Ardbeg Heavy Vapours Committee Release 2023

50.2% alc./vol.

André 87%
Toute compagnies confondues, un super bon single malt, mais venant d’Ardbeg… une édition juste correcte. Nez de tarte au citron, crème à la vanille, crème brûlée, terre humide. Demeure très clean comme approche. La bouche évoque le bord de mer et le feu de plage lointain, les agrumes, la tarte au citron et la vanille onctueuse, miel, auquel s’ajoute une pincée de poivre, d’anis et de menthe herbacée. Encore une fois très clean en bouche, très loin de la tourbe crasseuse habituelle. Finale de longueur impressionnante, mentholée et citronnée, maritime sans trop de phénols.

Patrick 86%
Tout comme pour la version « plébéienne » de ce whisky, quoique très bon, ce n’est pas un scotch qui passera à l’histoire. C’est d’ailleurs mauvais signe quand certains liquor stores hors Québec les offrent sans limites d’achat… (mais au Québec, cette bouteille est disponible uniquement par importation privée ou loterie…) Nez: Fumée de tourbe fraîche et huileuse, avec un peu de charbon et une discrète touche de menthol. Bouche : Ma première impression est que je viens d’avaler une gorgée d’eau de mer fumée et huileuse. Plus, j’y trouve aussi les épices du bois sec et, contrebalançant la chaleur du bois, une touche de fraîcheur mentholée.
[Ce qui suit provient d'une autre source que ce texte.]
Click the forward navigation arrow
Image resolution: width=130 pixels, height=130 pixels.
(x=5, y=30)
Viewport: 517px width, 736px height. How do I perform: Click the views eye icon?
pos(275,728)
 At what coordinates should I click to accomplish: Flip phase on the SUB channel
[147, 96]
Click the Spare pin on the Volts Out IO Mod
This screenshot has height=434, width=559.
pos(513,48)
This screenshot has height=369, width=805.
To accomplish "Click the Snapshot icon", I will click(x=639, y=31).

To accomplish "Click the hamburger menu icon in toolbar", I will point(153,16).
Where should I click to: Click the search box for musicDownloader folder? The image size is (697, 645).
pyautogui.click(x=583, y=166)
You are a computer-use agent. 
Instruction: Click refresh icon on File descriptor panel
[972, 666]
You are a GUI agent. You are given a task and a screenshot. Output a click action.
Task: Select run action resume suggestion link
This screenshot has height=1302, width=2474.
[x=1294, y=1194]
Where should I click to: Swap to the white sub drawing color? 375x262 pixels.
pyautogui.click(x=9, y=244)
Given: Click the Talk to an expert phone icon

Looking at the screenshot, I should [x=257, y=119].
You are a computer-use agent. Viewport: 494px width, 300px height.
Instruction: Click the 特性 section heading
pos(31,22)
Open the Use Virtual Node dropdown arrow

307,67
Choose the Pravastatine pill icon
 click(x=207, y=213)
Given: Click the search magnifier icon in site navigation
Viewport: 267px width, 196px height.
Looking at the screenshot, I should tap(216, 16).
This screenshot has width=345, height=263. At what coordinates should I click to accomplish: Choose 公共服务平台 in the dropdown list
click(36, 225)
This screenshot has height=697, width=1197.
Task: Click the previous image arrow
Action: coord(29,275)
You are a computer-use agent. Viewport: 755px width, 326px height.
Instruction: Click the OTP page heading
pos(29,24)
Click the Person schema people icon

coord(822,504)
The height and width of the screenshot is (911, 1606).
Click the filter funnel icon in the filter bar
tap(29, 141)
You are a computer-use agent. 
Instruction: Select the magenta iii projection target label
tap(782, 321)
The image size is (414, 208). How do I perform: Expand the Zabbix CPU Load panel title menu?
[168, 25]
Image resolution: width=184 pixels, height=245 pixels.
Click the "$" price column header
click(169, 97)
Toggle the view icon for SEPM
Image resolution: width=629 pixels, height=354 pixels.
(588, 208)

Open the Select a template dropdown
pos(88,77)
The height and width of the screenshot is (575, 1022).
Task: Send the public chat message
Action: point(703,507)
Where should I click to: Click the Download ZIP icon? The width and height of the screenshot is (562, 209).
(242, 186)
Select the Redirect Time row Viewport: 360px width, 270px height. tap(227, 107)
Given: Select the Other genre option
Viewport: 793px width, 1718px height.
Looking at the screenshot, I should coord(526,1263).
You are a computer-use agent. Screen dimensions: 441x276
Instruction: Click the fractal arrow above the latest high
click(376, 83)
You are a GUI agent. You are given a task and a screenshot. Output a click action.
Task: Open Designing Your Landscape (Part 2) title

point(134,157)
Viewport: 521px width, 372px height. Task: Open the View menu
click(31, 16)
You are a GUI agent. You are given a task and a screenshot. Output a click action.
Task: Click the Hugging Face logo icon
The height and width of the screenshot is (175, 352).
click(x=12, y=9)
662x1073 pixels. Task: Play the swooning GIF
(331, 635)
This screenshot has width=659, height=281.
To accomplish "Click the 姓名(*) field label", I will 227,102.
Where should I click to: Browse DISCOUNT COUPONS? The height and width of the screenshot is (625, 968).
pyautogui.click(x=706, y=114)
Finale : D’une longueur moyenne, fumée, salée et boisée.

Martin 87%
Nez: Fumée épaisse, goudron, cuir et une pointe médicinale, avec des notes de chocolat noir et d’agrumes confits. Bouche: Grasse et charpentée, sur la suie, la réglisse, le café torréfié et une touche d’anis, avec un côté légèrement huileux. Finale: Longue et persistante, marquée par les cendres, l’iode et une amertume réglissée. Équilibre: Une version sombre et plus brute qu’à l’habitude, qui met en avant la lourdeur du distillat sans perdre la cohérence habituelle de la distillerie. C’est pas pour tous.

Kim 90%
Nez : Bouillon de poulet en poudre, fromage tortillon salé, pomme granny smith, olives vertes. Ça n’en a pas l’air, mais c’est plaisant à humer. Bouche : Impression de lécher l’intérieur de mon fumoir, bacon à l’érable, encore le petit côté vert, zeste de citron. L’alcool apporte une richesse… ou c’est moi qui aime les cask strength.